Conditions of Use
The topics covered by the book are overall appropriate and presented at a reasonable level for undergraduate students with a background in calculus, linear algebra, and programming. It gives a brief introduction to python, which would be... read more
The topics covered by the book are overall appropriate and presented at a reasonable level for undergraduate students with a background in calculus, linear algebra, and programming. It gives a brief introduction to python, which would be sufficient for a student with some programming experience. The numerical analysis concepts are often explained through worked (and narrated) examples implemented in python. This pragmatic approach generally works well, though there are times where specific implementation issues crowd out the fundamental idea at issue. On the spectrum between an implementation-focused numerical methods course and a theorem-proof numerical analysis course, this text is definitely more on the methods end. The range of topics is limited for a typical robust undergraduate course in numerical analysis. There is no coverage of numerical methods for differential equations or numerical linear algebra. There are some exercises given throughout the text, and these are often implementation/computation focused. An instructor using the text for a course will likely want to supplement the text with additional exercises, assignments, and/or projects.

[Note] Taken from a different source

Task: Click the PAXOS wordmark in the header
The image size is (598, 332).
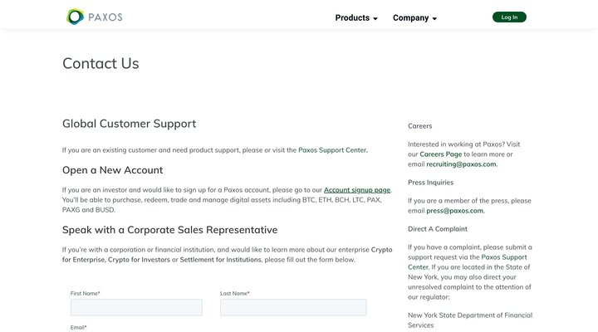Action: [106, 17]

The text of the main body of the book is generally clear and error-free. The index has references to code in Julia, where it should be to python. (This seems to be an artifact of the conversion of the original text that used the programming language Julia).
The general subject matter is very relevant to a wide range of disciplines and is unlikely to lose relevance soon. The design of the text incorporates python code throughout the text, so the shelf-life of the book is closely tied to how the language evolves. It will certainly be possible to update examples, code implementations, etc., though not trivially.

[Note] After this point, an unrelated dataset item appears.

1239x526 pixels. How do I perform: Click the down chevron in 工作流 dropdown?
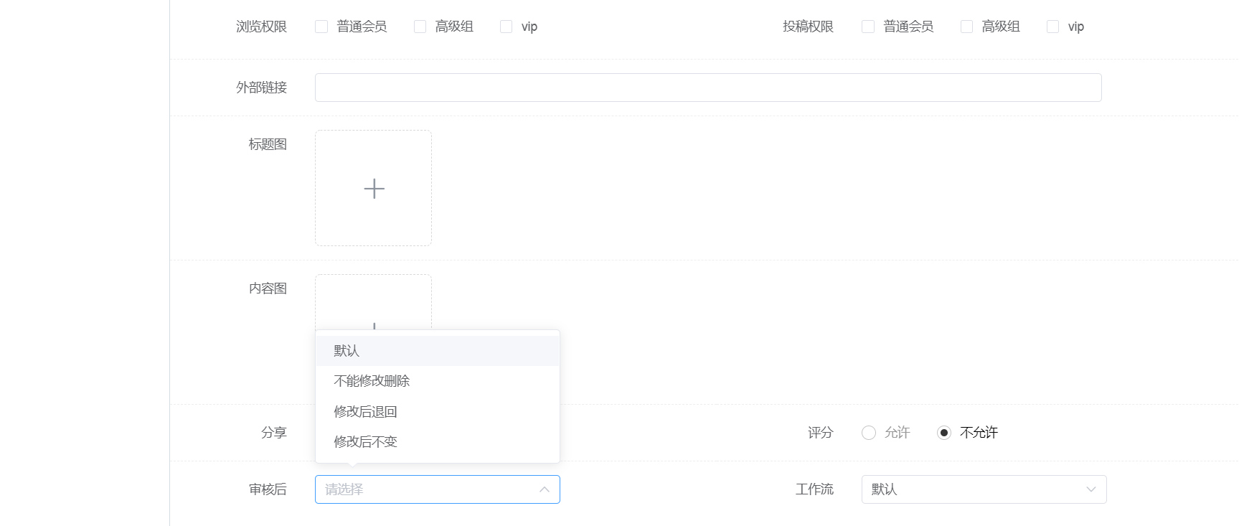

The tone of the presentation is generally straightforward and uses typical, concise mathematical conventions. As a stand-alone reference for a student working alone, it is light on providing motivation and context for the subject. As such, this book is better suited as a course text, where the experienced instructor can provide some of this additional framing. The book gives several extended example applications posed with the recurring fictional student Arya. These sections do add some levity to the narrative, but can also be a little distracting. Sometimes they are used as motivation to introduce a new topic, and in other places as a way to illustrate a specific problem. The overall readability of the text would be more clear if these sections were delineated more consistently (... are we still helping Arya understand her problem now, or have we moved on to a new topic?)

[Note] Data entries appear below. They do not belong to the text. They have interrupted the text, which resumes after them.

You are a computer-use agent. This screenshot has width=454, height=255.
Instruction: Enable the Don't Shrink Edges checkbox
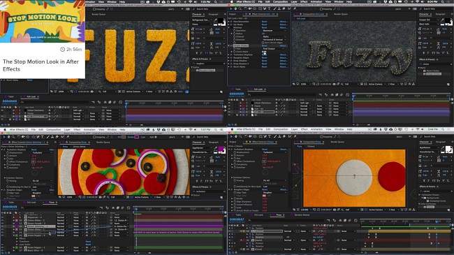pyautogui.click(x=263, y=43)
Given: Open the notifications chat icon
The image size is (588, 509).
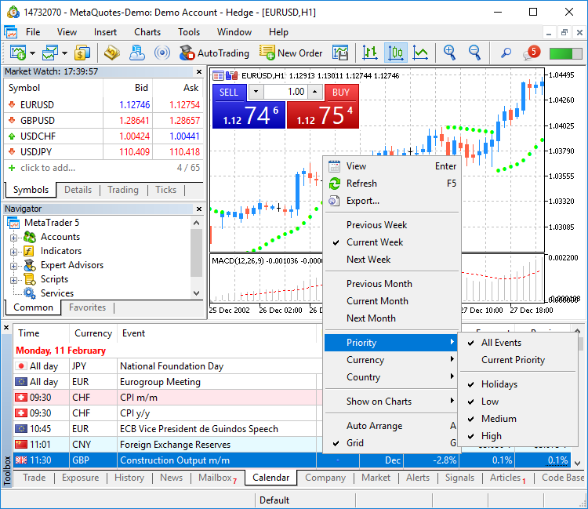Looking at the screenshot, I should [531, 53].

Overall the text uses consistent and appropriate terminology throughout. However, it could do a better job of distinguishing between rate and order of convergence. It uses big-O notation somewhat inconsistently throughout.
For the subject matter it is reasonably modular. Much of the material is inherently hierarchical, so there would be little motivation for wanting to rearrange sections. That said, there are a few sections that can be skipped, which is quite appropriate for an advanced undergraduate text. As noted above, it would be helpful to have chapters on numerical ODEs and/or numerical linear algebra.
The organization of the text is appropriate for the subject and the depth of coverage.
There is appropriate use of hypertext links in the pdf version, and these work well. The typesetting, images, and referencing are all done well. Switching between the main text and imbedded python code could be improved if the code were more visually offset (perhaps a light gray background?).
No grammar or copy edit issues were noted.
There is nothing in this book that can be considered culturally insensitive.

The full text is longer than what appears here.